Most college kids think of English Comp 101 as a course to get through as quickly as possible so you can finally get to the good stuff. I'm a writer and even I didn't want to take Comp 101 (so I didn't--I tested out of it instead). But then I spent several years *teaching* freshman composition courses and began to realize that for all the esoteric uselessness of writing an essay about imagery in Edith Wharton's Ethan Frome, a lot of what is taught in freshman comp is actually useful in the real world.
Take "audience" for example. Remember that?
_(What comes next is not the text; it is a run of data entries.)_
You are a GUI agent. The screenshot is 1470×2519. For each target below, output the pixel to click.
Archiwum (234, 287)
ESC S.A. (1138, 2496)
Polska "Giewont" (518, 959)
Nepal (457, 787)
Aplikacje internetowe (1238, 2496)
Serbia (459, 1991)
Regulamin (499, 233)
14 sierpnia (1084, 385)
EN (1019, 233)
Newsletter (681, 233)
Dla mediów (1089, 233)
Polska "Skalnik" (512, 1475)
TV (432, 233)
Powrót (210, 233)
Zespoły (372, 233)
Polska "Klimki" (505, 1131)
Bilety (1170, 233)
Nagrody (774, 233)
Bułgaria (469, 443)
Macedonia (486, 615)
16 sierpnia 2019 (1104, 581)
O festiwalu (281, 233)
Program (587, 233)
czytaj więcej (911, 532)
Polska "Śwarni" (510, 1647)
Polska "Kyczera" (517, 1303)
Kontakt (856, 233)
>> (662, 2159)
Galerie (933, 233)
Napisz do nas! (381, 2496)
I don't know how your English teacher taught "audience," but in my formal education it was mostly used to mean that I had to write what and how the teacher wanted me to, if I wanted a good grade. Which is, in fact, precisely what "audience" is about:
1. Figuring out what you want (a good grade, more sales, respect, connection),
2. Figuring out who can give it to you (the teacher, the prospect, your sister, your wife), and
3. Figuring out what #2 wants in order to give you #1.
And honestly, you already know a lot about audience. When you tell an unhappy customer how you are going to resolve their issue, you tell a pretty different story than when you are later complaining about it to your spouse. Why? Because in the first instance, you want to keep the customer and solve the problem; you have to please the customer to do so; you have to talk to your customer in a certain way in order to save the relationship. In the second instance, you want sympathy and relaxation, you have to please yourself and your spouse to get that, and you know just how to talk to please that particular two-person audience.
Of course, it gets much more complicated when the audience gets bigger, and modern media makes the concept of audience both more interesting and more dangerous than ever before. Take the Brixx Pizza waitress, for instance, who was recently fired for something she would never have said directly to her boss. In the old days, knowing she wanted to keep her job and that she needed to please her boss to do so, she would have told her boss about the obnoxious customers in a respectful and pleasant manner, knowing that's what he wanted to hear. Then she would have gone for beer with her friends and cut up in a noisy bar about how obnoxious those jerks were.
But with the advent of Facebook, Twitter, and even old-fashioned email, suddenly the audience becomes much more complicated. When you write something on-line, you have to think about dozens, maybe hundreds of potential audiences. You may think you're talking to your friends, but if they re-tweet or share your post or email, you may end up talking to your customer, your competitor, your client, your best friend, even your mom (ouch!). Ashley Johnson lost her job because the audience for rantings on Facebook was more complicated than she realized.
But don't let the complication fool you. Whether you're writing marketing material, a poem for your anniversary, or a case study for your company website, the equation is still the same as it always has been:
1. What do you want?
2. Who can give it to you?
3. What does #2 want in order to give you #1?
Figure out how to serve that up, and you've got a winning communication. But don't stop there--the equation has one more set of steps:
1. Who else might read or hear this communication?
2. Will the communication change how #1 acts or feels toward me or my company in a negative way?
3. If the answer to #2 is "no," then you still have a winning communication--go for it.
4. If the answer to #2 is "yes," then you need to tweak.
Sound complicated? Remember--you already know this stuff. It's what happens when you're sitting with your best friend over lunch complaining about a demanding customer and that customer joins your table. You tweak. Do it enough times, and you've got a message that's ready to publish. Go for it.